To our knowledge, this study is the first to compare PA levels of adult asthmatics with controlled and uncontrolled disease to those of healthy individuals. Another strength is the use of IPAQ, a standardized questionnaire to evaluate PA in populations worldwide with reasonable validity and reliability[27]. The IPAQ assesses moderate and vigorous PA and walking across four activity domains (leisure, occupation, transportation and household) and addresses time spent sitting on an ordinary day as well[27, 28]. Moreover, the use of median values and data truncation minimizes misclassification of activity level[29].

Conclusions

Portuguese adult asthmatics, independently of asthma control, do not seem to have a more sedentary lifestyle than healthy Portuguese residents. Nevertheless, PA should be encouraged, as only about half of all respondents reached activity recommendations. In addition, moderate activities seem protective against asthma symptoms, whereas vigorous activities could provoke them.

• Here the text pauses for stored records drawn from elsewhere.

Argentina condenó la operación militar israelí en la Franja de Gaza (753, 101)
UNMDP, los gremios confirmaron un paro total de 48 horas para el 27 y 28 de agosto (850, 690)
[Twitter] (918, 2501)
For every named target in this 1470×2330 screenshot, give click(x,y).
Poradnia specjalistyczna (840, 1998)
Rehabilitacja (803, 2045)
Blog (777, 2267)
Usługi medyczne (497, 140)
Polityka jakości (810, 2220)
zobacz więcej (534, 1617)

Asthma status in our population was more strongly associated with specific PA levels than with overall PA and associations depend on asthma control.

Longitudinal studies on PA in asthmatics and further intervention trials assessing the effect of PA on adult asthma are highly required. Next to elucidating cause-effect relationships, these studies should attempt to measure PA and asthma objectively and to distinguish between controlled and uncontrolled asthma and various PA dimensions.